Closed
Description
For datetimelike indexes, .astype
ignore the sign and size of an integer dtype, and always uses int64
In [1]: import pandas as pd
In [2]: idx = pd.date_range('2000', periods=4)
In [3]: idx.astype('uint16')
Out[3]:
Int64Index([946684800000000000, 946771200000000000, 946857600000000000,
946944000000000000],
dtype='int64')
We don't have Index subclasses for each of these types (though we do have uint64 now).
In #24024 we agreed(?) that following the Index was the best behavior for the array class.
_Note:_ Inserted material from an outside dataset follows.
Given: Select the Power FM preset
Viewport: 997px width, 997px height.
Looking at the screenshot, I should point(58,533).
In [7]: idx._data.astype('uint16')
Out[7]:
array([946684800000000000, 946771200000000000, 946857600000000000,
946944000000000000])
(that's also int64).
Some questions:
- Do we want to change this? Note that for "normal" usage of datetimes, this is going to truncate / overflow. This is particularly unfriendly to 32-bit systems, where "int" is "int32".
In [9]: idx._data.astype('int32').astype("int32")
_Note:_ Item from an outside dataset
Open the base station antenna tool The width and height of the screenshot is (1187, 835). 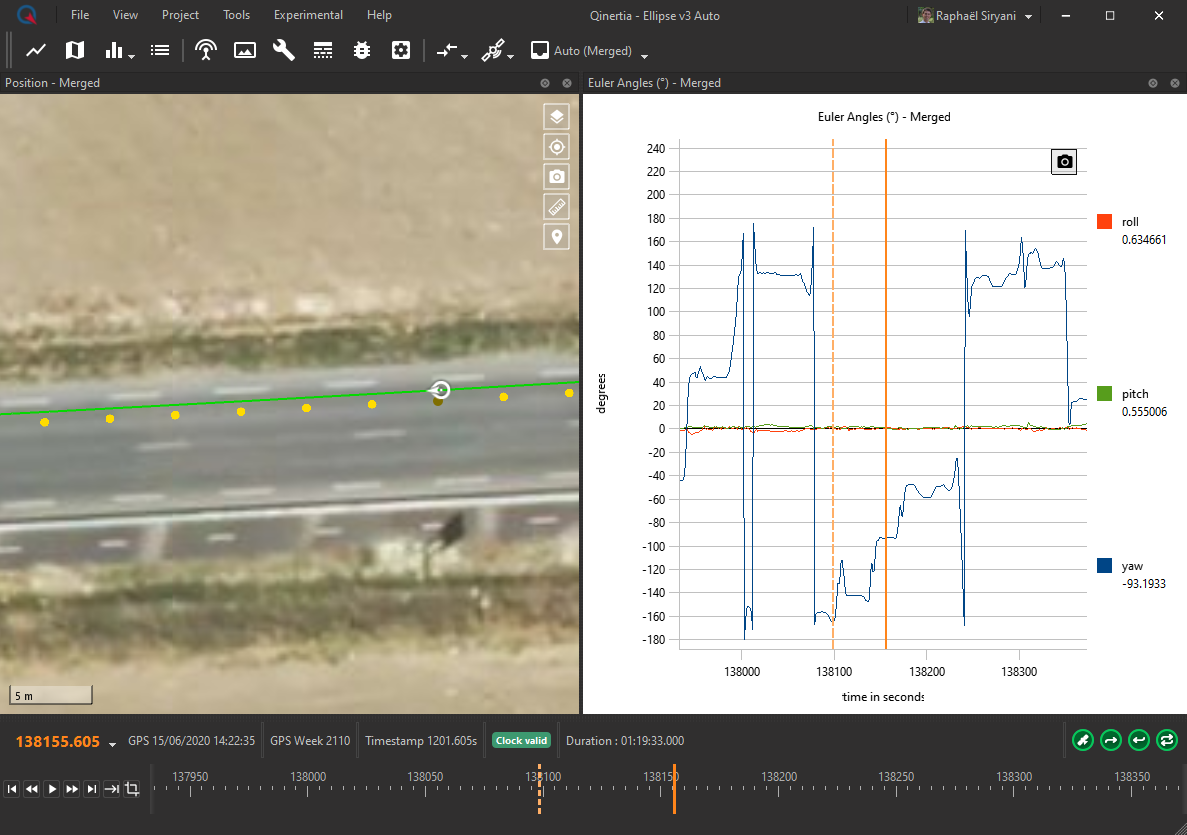click(206, 50)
Out[9]: array([1380122624, -476971008, 1960902656, 103809024], dtype=int32)
So maybe we would want safe casting?
In [10]: idx._data.astype('int32').astype("int32", casting="safe")
---------------------------------------------------------------------------
TypeError Traceback (most recent call last)
<ipython-input-10-2c2a4a677a5c> in <module>
----> 1 idx._data.astype('int32').astype("int32", casting="safe")
TypeError: Cannot cast array from dtype('int64') to dtype('int32') according to the rule 'safe'
- ExtensionIndex classes are in the not too distant future, so we may be able to relatively easily get Index classes that work with these different integer sizes / signs. So we might be able to properly support this in the future (if we want to).